Stay Awake pills, are they worth the risk?

Nothing ventured…

In the past when I had a lot of work to get finished, a tight deadline, or studying for exams I would use caffeine to help me focus and stay awake.

I started to be concerned when I found that I needed more caffeine just to stay awake and focused, until eventually I got the jitters!

After doing some research I decided to stop taking caffeine and in particular caffeine pills.

In this article I’ll be sharing some of the things that I found out about caffeine and why I think taking caffeine pills to stay awake and study or work wasn’t worth the risk.

Working Through Tiredness
Photo by Carl Raw @carltraw on Unsplash, Southport, United Kingdom, Take a photo of your arcade, play around with the lighting in Lightroom. It’s fun.

Ease of Access

It’s never been easier to get a quick energy boost when you need it. Plenty of snacks contain caffeine and and are within easy reach via vending machines in schools, offices and train stations.

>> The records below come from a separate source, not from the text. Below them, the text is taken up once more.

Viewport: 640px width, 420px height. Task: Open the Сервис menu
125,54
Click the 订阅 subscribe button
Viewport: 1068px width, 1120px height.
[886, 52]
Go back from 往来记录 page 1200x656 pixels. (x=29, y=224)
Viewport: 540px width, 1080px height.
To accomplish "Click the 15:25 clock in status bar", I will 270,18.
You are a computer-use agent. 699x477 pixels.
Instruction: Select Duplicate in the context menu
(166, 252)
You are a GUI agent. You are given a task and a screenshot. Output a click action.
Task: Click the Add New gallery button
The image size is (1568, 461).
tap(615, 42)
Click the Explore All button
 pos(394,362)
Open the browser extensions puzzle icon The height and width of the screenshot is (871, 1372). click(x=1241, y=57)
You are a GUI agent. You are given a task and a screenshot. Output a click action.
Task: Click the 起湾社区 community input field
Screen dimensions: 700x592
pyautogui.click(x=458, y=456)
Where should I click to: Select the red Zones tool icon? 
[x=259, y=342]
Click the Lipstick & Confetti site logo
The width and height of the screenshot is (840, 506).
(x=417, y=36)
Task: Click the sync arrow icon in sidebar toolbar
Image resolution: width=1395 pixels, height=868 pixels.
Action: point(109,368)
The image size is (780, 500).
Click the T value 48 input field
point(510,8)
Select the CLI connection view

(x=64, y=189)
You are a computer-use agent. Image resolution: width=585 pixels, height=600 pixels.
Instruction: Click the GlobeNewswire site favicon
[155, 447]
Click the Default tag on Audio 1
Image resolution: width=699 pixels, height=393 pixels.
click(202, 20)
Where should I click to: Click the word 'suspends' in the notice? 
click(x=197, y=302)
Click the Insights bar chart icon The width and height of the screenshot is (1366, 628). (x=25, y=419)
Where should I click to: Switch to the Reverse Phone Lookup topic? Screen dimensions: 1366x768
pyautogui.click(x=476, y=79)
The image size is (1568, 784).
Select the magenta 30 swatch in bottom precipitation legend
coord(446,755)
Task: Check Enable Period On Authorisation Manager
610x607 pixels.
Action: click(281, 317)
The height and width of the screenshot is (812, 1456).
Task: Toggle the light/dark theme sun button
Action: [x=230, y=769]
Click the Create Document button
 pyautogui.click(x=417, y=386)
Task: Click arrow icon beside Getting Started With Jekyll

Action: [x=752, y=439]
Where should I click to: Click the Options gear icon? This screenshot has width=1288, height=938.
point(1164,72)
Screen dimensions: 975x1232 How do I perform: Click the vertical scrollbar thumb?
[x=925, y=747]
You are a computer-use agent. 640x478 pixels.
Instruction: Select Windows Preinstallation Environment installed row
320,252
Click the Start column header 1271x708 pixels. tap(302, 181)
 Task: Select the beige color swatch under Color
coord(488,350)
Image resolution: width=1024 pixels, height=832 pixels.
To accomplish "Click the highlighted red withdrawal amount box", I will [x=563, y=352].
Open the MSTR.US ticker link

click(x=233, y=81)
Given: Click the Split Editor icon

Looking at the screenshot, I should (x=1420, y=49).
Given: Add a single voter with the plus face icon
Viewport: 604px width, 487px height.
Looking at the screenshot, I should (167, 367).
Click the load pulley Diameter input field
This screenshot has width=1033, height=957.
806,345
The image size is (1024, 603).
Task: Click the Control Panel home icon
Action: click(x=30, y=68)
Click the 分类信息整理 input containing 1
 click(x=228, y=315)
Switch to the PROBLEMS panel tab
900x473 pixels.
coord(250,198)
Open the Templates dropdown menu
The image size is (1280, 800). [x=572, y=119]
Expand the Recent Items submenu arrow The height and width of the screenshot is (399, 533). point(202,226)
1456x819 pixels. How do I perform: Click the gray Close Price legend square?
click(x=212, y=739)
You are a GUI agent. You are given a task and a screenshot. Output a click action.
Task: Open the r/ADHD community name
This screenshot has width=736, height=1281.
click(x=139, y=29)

Due to caffeine’s pervasiveness in foods and drinks, many don’t realise how much caffeine they consume in a day.

Caffeine pills promise an instant energy boost packed into an easily consumed pill. A couple of pills will keep you alert and focussed. A single pill can contain as much caffeine as two cups of coffee (200 mg).

Great, so what? The FDA recommends four or five cups of coffee per day for healthy adults (depending on body weight, medications and individual sensitivity), which works out to be approximately 400 mg of caffeine. Consume just one pill and you are already at half your limit for the day.

And those that do use caffeine pills quite frequently consume more than one or two pills, especially if they have a heavy work or study load.

Diminishing Returns

When you’re in it, it’s difficult to realise that your caffeine consumption is raising your tolerance to the stuff.

I started taking more caffeine pills than the recommended dosage and felt more drained and irritable. I remember blaming it on the fact that I had so much to do and not enough time to get it done.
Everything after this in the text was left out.